Entries on finding words and elements
=-=-=-=-=

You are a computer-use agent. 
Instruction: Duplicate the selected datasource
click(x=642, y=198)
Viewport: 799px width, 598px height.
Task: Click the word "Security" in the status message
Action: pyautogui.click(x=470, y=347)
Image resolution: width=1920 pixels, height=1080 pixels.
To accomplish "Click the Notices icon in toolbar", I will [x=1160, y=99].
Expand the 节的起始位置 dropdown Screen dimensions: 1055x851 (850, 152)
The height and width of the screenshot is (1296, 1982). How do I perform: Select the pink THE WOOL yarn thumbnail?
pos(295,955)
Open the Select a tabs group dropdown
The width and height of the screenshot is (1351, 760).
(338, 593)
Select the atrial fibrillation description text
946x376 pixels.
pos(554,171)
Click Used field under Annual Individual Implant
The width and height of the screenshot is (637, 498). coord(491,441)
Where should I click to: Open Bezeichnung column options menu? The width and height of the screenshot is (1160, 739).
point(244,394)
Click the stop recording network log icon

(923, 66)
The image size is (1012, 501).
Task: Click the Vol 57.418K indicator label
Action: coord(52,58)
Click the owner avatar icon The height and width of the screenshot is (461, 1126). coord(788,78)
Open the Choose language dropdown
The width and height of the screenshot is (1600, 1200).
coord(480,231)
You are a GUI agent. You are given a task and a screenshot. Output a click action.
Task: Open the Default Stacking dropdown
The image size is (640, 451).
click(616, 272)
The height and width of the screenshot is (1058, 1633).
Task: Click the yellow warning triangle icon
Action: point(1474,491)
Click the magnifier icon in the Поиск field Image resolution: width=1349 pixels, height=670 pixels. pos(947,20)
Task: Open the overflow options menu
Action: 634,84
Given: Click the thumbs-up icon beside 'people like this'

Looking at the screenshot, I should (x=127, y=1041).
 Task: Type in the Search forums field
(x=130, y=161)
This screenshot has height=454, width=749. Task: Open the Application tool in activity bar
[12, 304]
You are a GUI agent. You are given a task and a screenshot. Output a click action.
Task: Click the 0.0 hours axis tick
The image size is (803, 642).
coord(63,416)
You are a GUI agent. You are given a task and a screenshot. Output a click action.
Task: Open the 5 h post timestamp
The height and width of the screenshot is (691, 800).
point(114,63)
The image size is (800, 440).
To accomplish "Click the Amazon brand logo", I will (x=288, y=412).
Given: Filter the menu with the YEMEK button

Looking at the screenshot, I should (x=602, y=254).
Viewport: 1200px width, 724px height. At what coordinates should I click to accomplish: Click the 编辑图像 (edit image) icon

=-=-=-=-=

**PROBLEM REQUIREMENTS**
Please retype all of the entries above, character for character.

**TASK RESULT**
You are a computer-use agent. 
Instruction: Duplicate the selected datasource
click(x=642, y=198)
Viewport: 799px width, 598px height.
Task: Click the word "Security" in the status message
Action: pyautogui.click(x=470, y=347)
Image resolution: width=1920 pixels, height=1080 pixels.
To accomplish "Click the Notices icon in toolbar", I will [x=1160, y=99].
Expand the 节的起始位置 dropdown Screen dimensions: 1055x851 (850, 152)
The height and width of the screenshot is (1296, 1982). How do I perform: Select the pink THE WOOL yarn thumbnail?
pos(295,955)
Open the Select a tabs group dropdown
The width and height of the screenshot is (1351, 760).
(338, 593)
Select the atrial fibrillation description text
946x376 pixels.
pos(554,171)
Click Used field under Annual Individual Implant
The width and height of the screenshot is (637, 498). coord(491,441)
Where should I click to: Open Bezeichnung column options menu? The width and height of the screenshot is (1160, 739).
point(244,394)
Click the stop recording network log icon

(923, 66)
The image size is (1012, 501).
Task: Click the Vol 57.418K indicator label
Action: coord(52,58)
Click the owner avatar icon The height and width of the screenshot is (461, 1126). coord(788,78)
Open the Choose language dropdown
The width and height of the screenshot is (1600, 1200).
coord(480,231)
You are a GUI agent. You are given a task and a screenshot. Output a click action.
Task: Open the Default Stacking dropdown
The image size is (640, 451).
click(616, 272)
The height and width of the screenshot is (1058, 1633).
Task: Click the yellow warning triangle icon
Action: point(1474,491)
Click the magnifier icon in the Поиск field Image resolution: width=1349 pixels, height=670 pixels. pos(947,20)
Task: Open the overflow options menu
Action: 634,84
Given: Click the thumbs-up icon beside 'people like this'

Looking at the screenshot, I should (x=127, y=1041).
 Task: Type in the Search forums field
(x=130, y=161)
This screenshot has height=454, width=749. Task: Open the Application tool in activity bar
[12, 304]
You are a GUI agent. You are given a task and a screenshot. Output a click action.
Task: Click the 0.0 hours axis tick
The image size is (803, 642).
coord(63,416)
You are a GUI agent. You are given a task and a screenshot. Output a click action.
Task: Open the 5 h post timestamp
The height and width of the screenshot is (691, 800).
point(114,63)
The image size is (800, 440).
To accomplish "Click the Amazon brand logo", I will (x=288, y=412).
Given: Filter the menu with the YEMEK button

Looking at the screenshot, I should (x=602, y=254).
Viewport: 1200px width, 724px height. At what coordinates should I click to accomplish: Click the 编辑图像 (edit image) icon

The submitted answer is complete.